The U.S. Capitol is seen in Washington, D.C., on July 6, 2022. (Carlos Bongioanni/Stars and Stripes)

WASHINGTON — A proposed 5.2% pay raise for service members is the subject of new concern on Capitol Hill as lawmakers begin drafting an annual defense policy bill within the confines of a debt ceiling deal that limits government spending.

The agreement brokered by House Republicans and the White House last week locks in President Joe Biden’s $886 billion request for 2024 defense spending and prevents lawmakers from boosting the overall amount as they typically do. Congress last year increased a Defense Department spending plan that included a 4.6% salary boost for troops by $45 billion.

The inability of lawmakers to similarly pad the Pentagon's coffers this year could force a rethinking of congressional defense priorities, particularly among some Republicans who have called the proposed budget insufficient for competing with China and deterring Russian aggression.

Sen. Kirsten Gillibrand, D-N.Y., on Wednesday urged the leaders of the Senate Armed Services Committee to spare troop pay from any negotiations over potential budget cuts. Service members are slated to receive a 5.2% pay raise next year under Biden’s proposed budget.

Gillibrand, a senior member of the committee, pointed out that 24% of service members have trouble putting food on the table and military families continue to face challenges with spousal unemployment and underemployment.

Sen. Kirsten Gillibrand, D-N.Y., asks questions during a Defense Department budget hearing in March 2022.

Sen. Kirsten Gillibrand, D-N.Y., asks questions during a Defense Department budget hearing in March 2022. (Jack Sanders/U.S. Air Force)

“We are facing a recruiting crisis, making retention of our service members’ expertise and experience more important than ever,” she wrote in a letter addressed to Chairman Jack Reed, D-R.I., and the committee’s top Republican, Roger Wicker of Mississippi. “We cannot afford to make budgetary trade-offs that negatively impact those in uniform.”
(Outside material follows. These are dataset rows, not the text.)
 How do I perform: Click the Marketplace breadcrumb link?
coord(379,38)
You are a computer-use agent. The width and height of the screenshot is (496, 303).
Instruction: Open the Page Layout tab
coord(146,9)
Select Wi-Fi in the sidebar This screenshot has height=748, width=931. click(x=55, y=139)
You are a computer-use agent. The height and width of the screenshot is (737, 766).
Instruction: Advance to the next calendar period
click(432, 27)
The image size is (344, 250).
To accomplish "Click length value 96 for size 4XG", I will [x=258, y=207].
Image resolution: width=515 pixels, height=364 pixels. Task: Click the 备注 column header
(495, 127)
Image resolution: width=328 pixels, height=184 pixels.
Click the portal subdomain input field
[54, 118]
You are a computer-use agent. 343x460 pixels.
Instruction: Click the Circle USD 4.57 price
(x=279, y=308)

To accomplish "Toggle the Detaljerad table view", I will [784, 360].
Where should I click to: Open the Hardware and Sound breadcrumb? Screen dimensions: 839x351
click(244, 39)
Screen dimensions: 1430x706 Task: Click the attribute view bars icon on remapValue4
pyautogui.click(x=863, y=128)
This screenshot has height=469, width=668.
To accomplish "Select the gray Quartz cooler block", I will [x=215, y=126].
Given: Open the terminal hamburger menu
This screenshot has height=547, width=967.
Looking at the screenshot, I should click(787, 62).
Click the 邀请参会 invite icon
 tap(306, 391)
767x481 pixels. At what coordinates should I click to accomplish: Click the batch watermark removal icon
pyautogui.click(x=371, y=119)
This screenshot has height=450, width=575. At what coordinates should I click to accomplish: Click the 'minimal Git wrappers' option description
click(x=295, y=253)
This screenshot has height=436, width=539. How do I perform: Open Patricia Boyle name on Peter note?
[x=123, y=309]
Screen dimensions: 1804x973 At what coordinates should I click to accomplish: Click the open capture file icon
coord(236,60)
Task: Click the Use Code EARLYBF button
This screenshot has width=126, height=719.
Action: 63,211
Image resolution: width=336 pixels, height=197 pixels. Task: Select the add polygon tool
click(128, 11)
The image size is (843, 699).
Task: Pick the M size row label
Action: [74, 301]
Travis Sharp, a fellow at the Washington-based Center for Strategic and Budgetary Assessments think tank and a Navy Reserve officer, said it is highly unlikely troop pay will factor into discussions over the National Defense Authorization Act, an annual policy bill that outlines Pentagon priorities, or the appropriations bill that funds it.

“I can’t imagine Congress saying no, we’re going to take back the pay increase in order to free up funds to buy weapons systems,” he said. “That will be a political nonstarter.”

The drafting of the 2025 Pentagon budget could result in more trade-offs because the debt ceiling deal will essentially keep funding flat, but Sharp said troop pay will remain a primary concern for lawmakers, especially amid a persistent military recruiting crisis.

“Any increase for service members will be the very highest priority both because it’s just bad politics to not include that and also because we already have trouble getting service members,” he said. “If you very publicly take away a pay increase, it’s going to make the recruiting challenge even worse.”

Any potential cuts will probably come out of the Pentagon’s accounts for operations and maintenance and research and development, Sharp said.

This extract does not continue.